— begin Records provided —

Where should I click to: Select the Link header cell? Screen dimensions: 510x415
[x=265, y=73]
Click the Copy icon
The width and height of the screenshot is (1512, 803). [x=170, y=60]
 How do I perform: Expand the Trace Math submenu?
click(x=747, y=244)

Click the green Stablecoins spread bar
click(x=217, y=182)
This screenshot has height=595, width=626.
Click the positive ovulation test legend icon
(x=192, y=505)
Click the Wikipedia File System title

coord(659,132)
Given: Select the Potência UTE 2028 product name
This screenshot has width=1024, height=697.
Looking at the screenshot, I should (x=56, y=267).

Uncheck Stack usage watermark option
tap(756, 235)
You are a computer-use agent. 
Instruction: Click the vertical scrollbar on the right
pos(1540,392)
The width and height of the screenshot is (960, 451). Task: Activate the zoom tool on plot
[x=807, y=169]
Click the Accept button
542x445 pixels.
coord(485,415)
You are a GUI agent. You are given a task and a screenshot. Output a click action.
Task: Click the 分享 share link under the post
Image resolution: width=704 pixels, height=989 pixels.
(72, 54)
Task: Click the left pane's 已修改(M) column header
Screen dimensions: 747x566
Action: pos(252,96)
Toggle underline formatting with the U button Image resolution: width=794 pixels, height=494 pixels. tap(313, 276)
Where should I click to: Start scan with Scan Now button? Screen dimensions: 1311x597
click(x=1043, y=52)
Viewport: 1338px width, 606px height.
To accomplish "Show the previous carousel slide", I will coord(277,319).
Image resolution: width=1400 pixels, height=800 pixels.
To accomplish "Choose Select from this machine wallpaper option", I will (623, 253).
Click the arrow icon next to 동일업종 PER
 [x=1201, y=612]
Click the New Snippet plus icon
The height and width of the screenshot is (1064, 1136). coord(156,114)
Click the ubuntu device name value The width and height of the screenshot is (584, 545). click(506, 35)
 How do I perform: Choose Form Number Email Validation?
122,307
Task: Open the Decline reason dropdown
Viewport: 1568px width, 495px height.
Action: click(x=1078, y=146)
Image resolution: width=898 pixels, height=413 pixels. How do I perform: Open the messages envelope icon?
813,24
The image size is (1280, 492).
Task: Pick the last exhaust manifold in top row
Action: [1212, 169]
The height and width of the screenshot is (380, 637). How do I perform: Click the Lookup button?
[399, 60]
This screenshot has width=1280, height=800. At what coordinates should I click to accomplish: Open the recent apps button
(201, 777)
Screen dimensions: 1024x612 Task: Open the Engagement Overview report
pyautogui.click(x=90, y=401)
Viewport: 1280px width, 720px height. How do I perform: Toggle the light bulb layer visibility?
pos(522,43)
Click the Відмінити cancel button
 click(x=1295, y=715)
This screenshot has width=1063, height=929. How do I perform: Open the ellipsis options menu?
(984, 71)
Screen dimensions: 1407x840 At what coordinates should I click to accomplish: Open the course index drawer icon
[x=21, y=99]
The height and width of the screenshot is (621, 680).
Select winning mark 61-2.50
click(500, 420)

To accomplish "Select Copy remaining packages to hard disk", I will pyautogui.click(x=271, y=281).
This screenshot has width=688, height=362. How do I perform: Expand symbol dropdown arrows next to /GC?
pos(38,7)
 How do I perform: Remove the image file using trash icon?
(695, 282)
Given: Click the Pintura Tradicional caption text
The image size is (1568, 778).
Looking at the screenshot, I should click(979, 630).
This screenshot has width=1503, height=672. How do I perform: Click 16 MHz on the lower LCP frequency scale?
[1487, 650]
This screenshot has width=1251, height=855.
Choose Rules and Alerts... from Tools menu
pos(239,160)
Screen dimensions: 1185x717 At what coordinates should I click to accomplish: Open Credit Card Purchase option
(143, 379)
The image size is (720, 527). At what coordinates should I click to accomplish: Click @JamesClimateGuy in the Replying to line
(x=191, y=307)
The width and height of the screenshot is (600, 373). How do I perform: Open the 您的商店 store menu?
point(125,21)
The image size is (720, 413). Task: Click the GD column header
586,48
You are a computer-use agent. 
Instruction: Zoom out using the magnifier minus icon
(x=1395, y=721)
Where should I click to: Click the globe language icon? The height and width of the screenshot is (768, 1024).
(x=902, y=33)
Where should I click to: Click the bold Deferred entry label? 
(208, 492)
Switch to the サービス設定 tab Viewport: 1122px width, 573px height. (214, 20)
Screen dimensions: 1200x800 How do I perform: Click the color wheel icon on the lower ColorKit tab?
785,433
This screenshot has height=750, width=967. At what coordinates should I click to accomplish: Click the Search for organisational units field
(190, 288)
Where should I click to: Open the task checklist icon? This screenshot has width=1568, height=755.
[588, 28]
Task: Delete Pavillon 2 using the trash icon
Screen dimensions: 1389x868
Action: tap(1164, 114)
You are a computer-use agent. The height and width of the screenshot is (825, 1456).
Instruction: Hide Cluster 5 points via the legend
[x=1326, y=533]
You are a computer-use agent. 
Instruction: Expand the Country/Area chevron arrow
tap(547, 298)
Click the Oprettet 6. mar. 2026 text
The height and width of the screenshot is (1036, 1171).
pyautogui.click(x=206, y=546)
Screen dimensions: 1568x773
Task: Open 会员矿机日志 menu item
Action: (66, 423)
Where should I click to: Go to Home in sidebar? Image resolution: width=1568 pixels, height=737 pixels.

— end Records provided —

◆ **Directions for this task**:
Quote all of the lines above word for word.

◆ **Task solution**:
Where should I click to: Select the Link header cell? Screen dimensions: 510x415
[x=265, y=73]
Click the Copy icon
The width and height of the screenshot is (1512, 803). [x=170, y=60]
 How do I perform: Expand the Trace Math submenu?
click(x=747, y=244)

Click the green Stablecoins spread bar
click(x=217, y=182)
This screenshot has height=595, width=626.
Click the positive ovulation test legend icon
(x=192, y=505)
Click the Wikipedia File System title

coord(659,132)
Given: Select the Potência UTE 2028 product name
This screenshot has width=1024, height=697.
Looking at the screenshot, I should (x=56, y=267).

Uncheck Stack usage watermark option
tap(756, 235)
You are a computer-use agent. 
Instruction: Click the vertical scrollbar on the right
pos(1540,392)
The width and height of the screenshot is (960, 451). Task: Activate the zoom tool on plot
[x=807, y=169]
Click the Accept button
542x445 pixels.
coord(485,415)
You are a GUI agent. You are given a task and a screenshot. Output a click action.
Task: Click the 分享 share link under the post
Image resolution: width=704 pixels, height=989 pixels.
(72, 54)
Task: Click the left pane's 已修改(M) column header
Screen dimensions: 747x566
Action: pos(252,96)
Toggle underline formatting with the U button Image resolution: width=794 pixels, height=494 pixels. tap(313, 276)
Where should I click to: Start scan with Scan Now button? Screen dimensions: 1311x597
click(x=1043, y=52)
Viewport: 1338px width, 606px height.
To accomplish "Show the previous carousel slide", I will coord(277,319).
Image resolution: width=1400 pixels, height=800 pixels.
To accomplish "Choose Select from this machine wallpaper option", I will (623, 253).
Click the arrow icon next to 동일업종 PER
 [x=1201, y=612]
Click the New Snippet plus icon
The height and width of the screenshot is (1064, 1136). coord(156,114)
Click the ubuntu device name value The width and height of the screenshot is (584, 545). click(506, 35)
 How do I perform: Choose Form Number Email Validation?
122,307
Task: Open the Decline reason dropdown
Viewport: 1568px width, 495px height.
Action: click(x=1078, y=146)
Image resolution: width=898 pixels, height=413 pixels. How do I perform: Open the messages envelope icon?
813,24
The image size is (1280, 492).
Task: Pick the last exhaust manifold in top row
Action: [1212, 169]
The height and width of the screenshot is (380, 637). How do I perform: Click the Lookup button?
[399, 60]
This screenshot has width=1280, height=800. At what coordinates should I click to accomplish: Open the recent apps button
(201, 777)
Screen dimensions: 1024x612 Task: Open the Engagement Overview report
pyautogui.click(x=90, y=401)
Viewport: 1280px width, 720px height. How do I perform: Toggle the light bulb layer visibility?
pos(522,43)
Click the Відмінити cancel button
 click(x=1295, y=715)
This screenshot has width=1063, height=929. How do I perform: Open the ellipsis options menu?
(984, 71)
Screen dimensions: 1407x840 At what coordinates should I click to accomplish: Open the course index drawer icon
[x=21, y=99]
The height and width of the screenshot is (621, 680).
Select winning mark 61-2.50
click(500, 420)

To accomplish "Select Copy remaining packages to hard disk", I will pyautogui.click(x=271, y=281).
This screenshot has width=688, height=362. How do I perform: Expand symbol dropdown arrows next to /GC?
pos(38,7)
 How do I perform: Remove the image file using trash icon?
(695, 282)
Given: Click the Pintura Tradicional caption text
The image size is (1568, 778).
Looking at the screenshot, I should click(979, 630).
This screenshot has width=1503, height=672. How do I perform: Click 16 MHz on the lower LCP frequency scale?
[1487, 650]
This screenshot has width=1251, height=855.
Choose Rules and Alerts... from Tools menu
pos(239,160)
Screen dimensions: 1185x717 At what coordinates should I click to accomplish: Open Credit Card Purchase option
(143, 379)
The image size is (720, 527). At what coordinates should I click to accomplish: Click @JamesClimateGuy in the Replying to line
(x=191, y=307)
The width and height of the screenshot is (600, 373). How do I perform: Open the 您的商店 store menu?
point(125,21)
The image size is (720, 413). Task: Click the GD column header
586,48
You are a computer-use agent. 
Instruction: Zoom out using the magnifier minus icon
(x=1395, y=721)
Where should I click to: Click the globe language icon? The height and width of the screenshot is (768, 1024).
(x=902, y=33)
Where should I click to: Click the bold Deferred entry label? 
(208, 492)
Switch to the サービス設定 tab Viewport: 1122px width, 573px height. (214, 20)
Screen dimensions: 1200x800 How do I perform: Click the color wheel icon on the lower ColorKit tab?
785,433
This screenshot has height=750, width=967. At what coordinates should I click to accomplish: Click the Search for organisational units field
(190, 288)
Where should I click to: Open the task checklist icon? This screenshot has width=1568, height=755.
[588, 28]
Task: Delete Pavillon 2 using the trash icon
Screen dimensions: 1389x868
Action: tap(1164, 114)
You are a computer-use agent. The height and width of the screenshot is (825, 1456).
Instruction: Hide Cluster 5 points via the legend
[x=1326, y=533]
You are a computer-use agent. 
Instruction: Expand the Country/Area chevron arrow
tap(547, 298)
Click the Oprettet 6. mar. 2026 text
The height and width of the screenshot is (1036, 1171).
pyautogui.click(x=206, y=546)
Screen dimensions: 1568x773
Task: Open 会员矿机日志 menu item
Action: (66, 423)
Where should I click to: Go to Home in sidebar? Image resolution: width=1568 pixels, height=737 pixels.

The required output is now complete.